“Siamo tutti un po’ migranti”. Questo il messaggio che il Presidente della Repubblica, Sergio Mattarella, ha espresso davanti a una teca contenente passaporti di varie nazionalità, durante la visita al ‘Museo dell’immigrazione’ nel quartiere Mooca di San Paolo, in Brasile, in risposta alla guida che stava illustrando come questa nazione sia stata sia una terra di accoglienza sia un Paese di emigrazione.
Nella giornata di ieri, la terza del viaggio istituzionale che arriva 24 anni dopo l’ultima visita ufficiale del suo predecessore Carlo Azeglio Ciampi, il Presidente ha avuto modo di ammirare, accompagnato dalla figlia Laura, il museo, che è situato nell’edificio che, fino al 1978, fungeva da albergo per gli immigrati, i quali vi soggiornavano per un massimo di otto giorni prima di raggiungere la loro destinazione finale in Brasile. Questo luogo è stato una specie di ‘Ellis Island’ carioca. La maggior parte dei migranti, arrivati in treno dal porto più vicino, era di origine italiana, infatti San Paolo è sede di una delle più numerose comunità di discendenti nostrani, stimata in circa 5 milioni di persone. Le pareti del corridoio d’ingresso del museo conservano ancora le istruzioni per i nuovi arrivati.
L’Arsenale della speranza
Oltre alla visita al museo, l’inquilino del Quirinale ha avuto modo di vedere ‘l’Arsenale della speranza’, luogo gestito dal Sermig – Servizio Missionario Giovani – di Torino, e che ogni giorno ospita più di 1.200 dei cosiddetti ‘moradores de rua’, ragazzi e adulti senza una fissa dimora, una famiglia o un lavoro, con problemi di alcool e droga. Durante la visita all’Arsenale, Mattarella ha contattato Ernesto Olivero, fondatore del Sermig e suo amico personale, che aveva incontrato pochi giorni prima nel capoluogo sabaudo. Oltre alle sedi in Italia e Brasile, il Sermig gestisce un’altra struttura simile in Giordania.

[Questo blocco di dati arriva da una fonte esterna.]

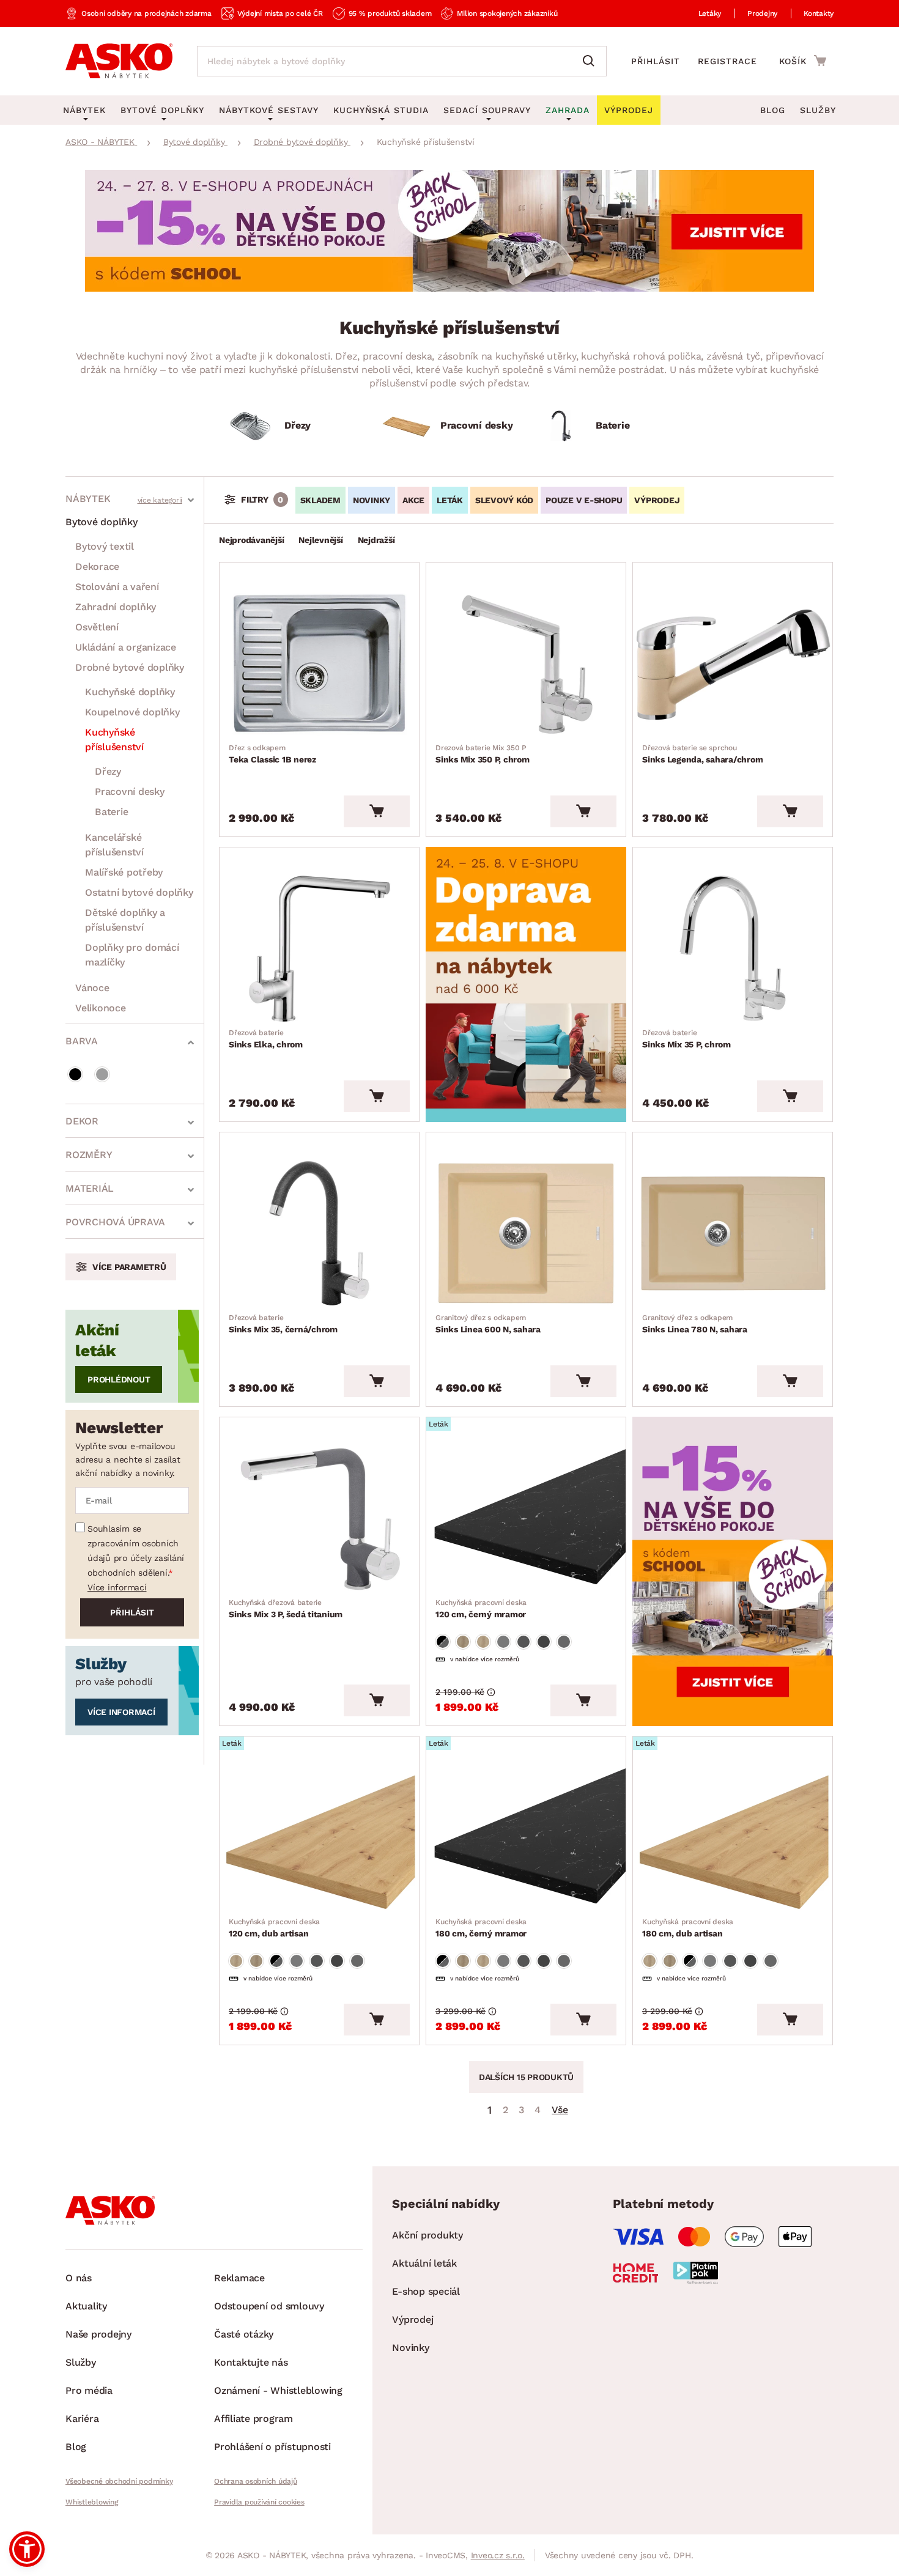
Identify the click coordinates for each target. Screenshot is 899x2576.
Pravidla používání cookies (259, 2502)
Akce (413, 500)
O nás (78, 2278)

Durante i saluti presso l’Arsenale, il Capo dello Stato ha sottolineato l’importanza di questi luoghi riconoscendo l’impegno di chi vi opera: “Vi ringrazio molto per questi regali, per questo ricordo straordinario che porteremo con noi. Ma, in realtà, il regalo lo avevo già ricevuto visitando l’Arsenale, guardando quello che avviene, che già conoscevo e sapevo attraverso Ernesto”. Mattarella ha poi aggiunto come questa sia “una straordinaria condizione che unisce l’Arsenale di Torino a questo di San Paolo, così come a quello che c’è in Giordania. È una condizione che sollecita molto, particolarmente, tutti quanti.
Perché parte da una convinzione di base che non dovremmo mai dimenticare: ciascuna persona – ciascun uomo, ciascuna donna – rappresenta un patrimonio irripetibile, unico al mondo. E non c’è nessuno, nessuna persona che sia mai perduta davvero. E questa è la motivazione che ha spinto Ernesto, e tanti con lui, e qui tante persone – in Brasile vedo tanti volontari, tanti operatori – a impegnarsi in questa straordinaria avventura. Grazie per quello che qui avviene” concludendo con un “non aggiungo altro, perché la parola che è sufficiente è soltanto grazie. Grazie per quello che fate. Passare dall’Arsenale a Torino, come qui, è certamente, ogni volta, una lezione di umanità, che serve a chiunque mantenere con sé e portare e custodire. Grazie per quello che fate e per quello che avviene qui”.